Et s'il se moque de Microsoft, il n'hésite pas non plus à tacler Sony, disant tout haut ce que beaucoup ont pensé tout bas : « Je parie que Sony a quelque chose de similaire dans les cartons, ils jouent de la colère des internautes pour se payer une campagne de promotion. Ils se servent de vous ! »

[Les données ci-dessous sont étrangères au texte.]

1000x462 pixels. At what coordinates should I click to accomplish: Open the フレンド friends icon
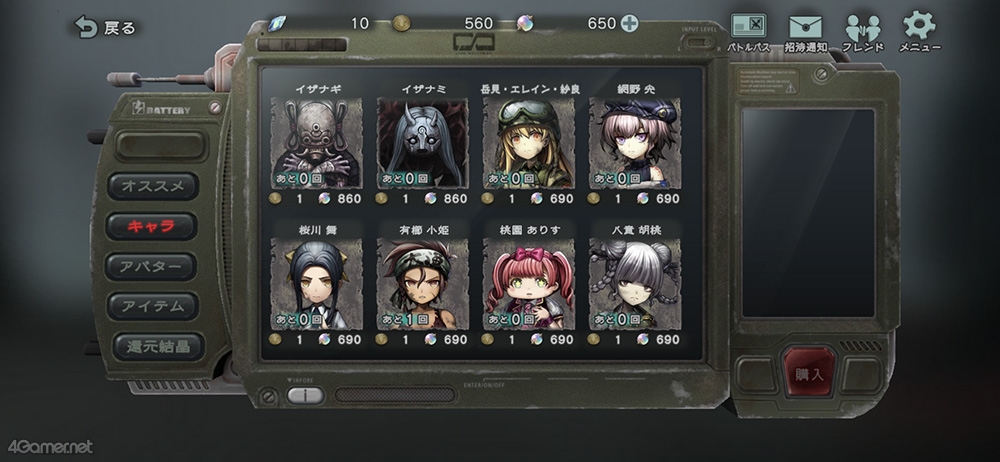(x=863, y=33)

Pendant ses vacances, Bleszinski est interrogé à de nombreuses reprises, notamment sur ses projets à venir. Un nouveau Unreal ? Non. Et Gears of War ? Il est très content que Microsoft ait racheté la licence, jugeant qu'elle ne pourrait pas être entre de meilleures mains. Un remake de Jazz JackRabbit est évoqué, mais la rumeur est balayée d'un revers de la main. Il faudra finalement attendre juillet 2014 pour voir du mouvement. C'est ce mois-ci que Cliff B rend officielle la création de Boss Key Studio, un tout nouveau studio de développement monté avec Arjan Brussee, qui avait précédemment créé Guerilla Games (la série des Killzone). On apprend dans la foulée que Bleszinski et ses troupes travaillent sur un nouveau FPS... Et il ne faudra pas moins d'un an pour avoir des nouvelles concrètes : en juin 2015, on apprend que le jeu (LawBreakers, comme on le sait depuis quelques jours) sera un free-to-play et qu'il tournera sous Unreal Engine 4, comme de par hasard. Entièrement multijoueur, le titre n'est pas dénué d'une composante scénaristique, avec une sombre histoire de guerre des gangs à l'échelle internationale et de soldats en armures massives. Comme si Bleszinski cherchait à mêler Unreal, shooter multijoueur par essence, le succès de ses débuts, et ses aspirations plus récentes, à savoir raconter des histoires. D'une certaine manière, la boucle est bouclée.